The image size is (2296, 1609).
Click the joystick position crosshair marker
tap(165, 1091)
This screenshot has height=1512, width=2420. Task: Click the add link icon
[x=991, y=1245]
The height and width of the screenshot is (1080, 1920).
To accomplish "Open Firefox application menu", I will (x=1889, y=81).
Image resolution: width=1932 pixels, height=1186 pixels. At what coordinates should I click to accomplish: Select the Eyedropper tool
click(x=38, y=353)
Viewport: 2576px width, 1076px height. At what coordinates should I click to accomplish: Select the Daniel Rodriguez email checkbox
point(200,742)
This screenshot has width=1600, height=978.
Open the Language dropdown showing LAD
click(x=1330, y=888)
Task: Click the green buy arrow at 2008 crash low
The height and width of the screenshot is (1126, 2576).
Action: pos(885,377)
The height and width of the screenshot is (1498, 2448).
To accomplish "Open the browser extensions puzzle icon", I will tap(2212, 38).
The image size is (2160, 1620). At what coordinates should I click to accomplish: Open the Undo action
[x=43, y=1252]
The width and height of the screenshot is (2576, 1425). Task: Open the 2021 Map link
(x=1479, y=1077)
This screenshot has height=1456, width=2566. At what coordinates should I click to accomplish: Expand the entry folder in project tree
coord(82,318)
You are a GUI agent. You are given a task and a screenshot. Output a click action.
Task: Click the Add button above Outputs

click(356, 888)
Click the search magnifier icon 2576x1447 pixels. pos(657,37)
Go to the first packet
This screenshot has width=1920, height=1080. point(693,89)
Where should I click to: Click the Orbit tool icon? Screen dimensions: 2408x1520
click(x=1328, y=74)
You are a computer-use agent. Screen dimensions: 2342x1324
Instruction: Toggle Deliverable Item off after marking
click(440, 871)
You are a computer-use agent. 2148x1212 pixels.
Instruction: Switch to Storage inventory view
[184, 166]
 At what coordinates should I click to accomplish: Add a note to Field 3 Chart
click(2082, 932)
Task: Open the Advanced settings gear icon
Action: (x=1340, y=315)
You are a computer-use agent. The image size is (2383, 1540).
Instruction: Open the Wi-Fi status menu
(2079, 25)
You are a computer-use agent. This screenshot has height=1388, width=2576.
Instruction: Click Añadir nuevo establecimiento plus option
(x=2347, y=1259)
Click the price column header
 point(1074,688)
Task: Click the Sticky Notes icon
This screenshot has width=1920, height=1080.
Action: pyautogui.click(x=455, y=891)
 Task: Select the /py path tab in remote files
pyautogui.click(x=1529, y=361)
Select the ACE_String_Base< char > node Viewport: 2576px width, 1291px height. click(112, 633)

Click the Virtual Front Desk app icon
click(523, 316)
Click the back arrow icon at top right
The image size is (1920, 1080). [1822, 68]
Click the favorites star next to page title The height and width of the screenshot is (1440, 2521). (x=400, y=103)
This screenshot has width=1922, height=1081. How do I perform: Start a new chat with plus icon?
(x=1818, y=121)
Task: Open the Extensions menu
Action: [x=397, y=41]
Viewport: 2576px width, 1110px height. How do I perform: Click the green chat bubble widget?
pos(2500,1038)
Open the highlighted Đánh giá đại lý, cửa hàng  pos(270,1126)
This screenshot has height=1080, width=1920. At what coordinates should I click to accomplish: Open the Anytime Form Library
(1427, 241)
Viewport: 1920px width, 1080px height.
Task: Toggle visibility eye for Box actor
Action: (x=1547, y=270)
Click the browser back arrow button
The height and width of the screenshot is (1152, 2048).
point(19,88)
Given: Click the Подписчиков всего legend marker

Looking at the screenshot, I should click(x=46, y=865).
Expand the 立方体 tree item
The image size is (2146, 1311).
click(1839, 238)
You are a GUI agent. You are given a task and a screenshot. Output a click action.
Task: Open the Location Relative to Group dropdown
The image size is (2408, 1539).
══════════
TASK REQUIREMENTS: Look above for the line containing "Click the favorites". From there to the final line of the entries, repeat every line exactly.

EXERCISE OUTPUT:
Click the favorites star next to page title The height and width of the screenshot is (1440, 2521). (x=400, y=103)
This screenshot has width=1922, height=1081. How do I perform: Start a new chat with plus icon?
(x=1818, y=121)
Task: Open the Extensions menu
Action: [x=397, y=41]
Viewport: 2576px width, 1110px height. How do I perform: Click the green chat bubble widget?
pos(2500,1038)
Open the highlighted Đánh giá đại lý, cửa hàng  pos(270,1126)
This screenshot has height=1080, width=1920. At what coordinates should I click to accomplish: Open the Anytime Form Library
(1427, 241)
Viewport: 1920px width, 1080px height.
Task: Toggle visibility eye for Box actor
Action: (x=1547, y=270)
Click the browser back arrow button
The height and width of the screenshot is (1152, 2048).
point(19,88)
Given: Click the Подписчиков всего legend marker

Looking at the screenshot, I should click(x=46, y=865).
Expand the 立方体 tree item
The image size is (2146, 1311).
click(1839, 238)
You are a GUI agent. You are given a task and a screenshot. Output a click action.
Task: Open the Location Relative to Group dropdown
The image size is (2408, 1539).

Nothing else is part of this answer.